Ainsi les cristaux, avant même l’éruption, peuvent contenir des quantités d’argon ( et de 40K) accumulées depuis des temps indéfinis, bien avant leur cristallisation, malgré une déperdition d’argon du fait de la différence de température possible entre le cristal formé et le magma, différence somme toute assez faible.

La déperdition d’argon sera plus forte après l’éruption, de par la grande différence de température entre les cristaux incandescents et l’air ambiant. Mais du fait qu’il s’agit de cristaux et non de liquides , la structure cristalline peut faire partiellement écran à cette déperdition.. C’est ce que semble établir la datation de la dacite, qui indique une rétention d’argon.

Comme il n’est pas prouvé que, dans tous les cas, l’argon s’échappe totalement après l’éruption , il suffit – concernant les tufs – que les cristaux incandescents éjectés par l’éruption retiennent une partie, même faible, d’argon , pour « vieillir » l’âge des tufs.

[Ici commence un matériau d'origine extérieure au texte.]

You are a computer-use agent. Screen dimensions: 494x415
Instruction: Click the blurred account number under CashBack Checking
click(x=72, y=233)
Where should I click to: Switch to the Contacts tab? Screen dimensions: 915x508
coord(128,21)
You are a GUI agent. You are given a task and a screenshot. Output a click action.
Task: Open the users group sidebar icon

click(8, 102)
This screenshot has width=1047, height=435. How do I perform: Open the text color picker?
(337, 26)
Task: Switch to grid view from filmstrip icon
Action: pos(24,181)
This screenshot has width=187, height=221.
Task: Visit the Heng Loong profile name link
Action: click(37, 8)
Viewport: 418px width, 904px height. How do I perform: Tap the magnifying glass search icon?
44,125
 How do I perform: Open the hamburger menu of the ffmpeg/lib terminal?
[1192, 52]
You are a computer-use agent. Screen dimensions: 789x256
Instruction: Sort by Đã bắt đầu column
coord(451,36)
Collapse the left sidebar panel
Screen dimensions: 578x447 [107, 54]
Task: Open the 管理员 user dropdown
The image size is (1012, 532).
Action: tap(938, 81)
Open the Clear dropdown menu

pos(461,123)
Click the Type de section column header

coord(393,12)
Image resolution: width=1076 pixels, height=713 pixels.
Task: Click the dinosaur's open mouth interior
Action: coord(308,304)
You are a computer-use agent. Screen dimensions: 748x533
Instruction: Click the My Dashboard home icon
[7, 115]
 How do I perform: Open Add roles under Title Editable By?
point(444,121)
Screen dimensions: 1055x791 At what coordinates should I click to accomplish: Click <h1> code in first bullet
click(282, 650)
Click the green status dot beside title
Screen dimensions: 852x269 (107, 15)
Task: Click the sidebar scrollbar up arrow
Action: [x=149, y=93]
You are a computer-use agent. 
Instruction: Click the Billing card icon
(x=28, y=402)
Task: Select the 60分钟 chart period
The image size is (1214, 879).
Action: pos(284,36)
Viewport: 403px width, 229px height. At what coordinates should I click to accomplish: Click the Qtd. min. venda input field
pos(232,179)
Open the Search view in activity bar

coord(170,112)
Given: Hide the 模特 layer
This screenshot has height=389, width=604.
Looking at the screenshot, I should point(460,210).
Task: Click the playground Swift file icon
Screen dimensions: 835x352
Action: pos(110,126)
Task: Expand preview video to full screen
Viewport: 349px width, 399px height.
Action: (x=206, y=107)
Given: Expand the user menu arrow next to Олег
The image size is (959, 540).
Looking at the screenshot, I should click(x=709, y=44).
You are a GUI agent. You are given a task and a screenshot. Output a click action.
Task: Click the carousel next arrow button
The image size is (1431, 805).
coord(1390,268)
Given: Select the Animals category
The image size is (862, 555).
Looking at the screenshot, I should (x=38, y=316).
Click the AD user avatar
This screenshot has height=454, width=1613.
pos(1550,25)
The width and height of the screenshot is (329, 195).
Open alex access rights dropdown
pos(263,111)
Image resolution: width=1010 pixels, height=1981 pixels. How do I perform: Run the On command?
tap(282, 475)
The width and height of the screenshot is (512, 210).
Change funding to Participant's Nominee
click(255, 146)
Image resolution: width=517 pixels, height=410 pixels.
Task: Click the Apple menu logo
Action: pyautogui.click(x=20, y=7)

Certes nos auteurs précisent bien  que la méthode ne s’applique qu’à partir  de 300.000 ans ; mais ils ne disent pas pourquoi. Il y aurait donc un grand intérêt à mesurer l’âge 40K/Ar de roches et de tufs provenant d’éruptions datées historiquement et de comparer les deux âges pour en tirer tous les enseignements utiles. Ces mêmes remarques valent pour la datation 40K/Ar des échantillons de basaltes sous-marins sur lesquels on mesure le champ paléomagnétique. (Le 25 mars 2002)

Tableau annexe :

Datation au potassium-argon du nouveau dôme de dacite formé sur le volcan Saint- Helens en 1980.

DOME-1 « Roche totale »DOME-1L Feldspath etc.DOME-1M amphibole etc.DOME-1H pyroxène etc.
K (%)0.9241.0480.5810.466
40K (ppm)1.1021.2500.6930.555
Ar total (ppm)0.00180.00240.00270.0015
40Ar (ppm)0.00002250.00002250.0000370.000054
40Ar/Ar total0.01250.01050.01350.036
40Ar/40K0.0000220.0000220.0000530.000096
« Age » (millions d’années)  0.35 ± 0.05  0.34 ± 0.06  0.9 ± 0.2  2.8 ± 0.3

1 Steve Austin : « Excess Argon within Mineral Concentrates from the new dacite lava dome at Mount St Helens Volcano », CEN Tech J., vol. n°3, 1996.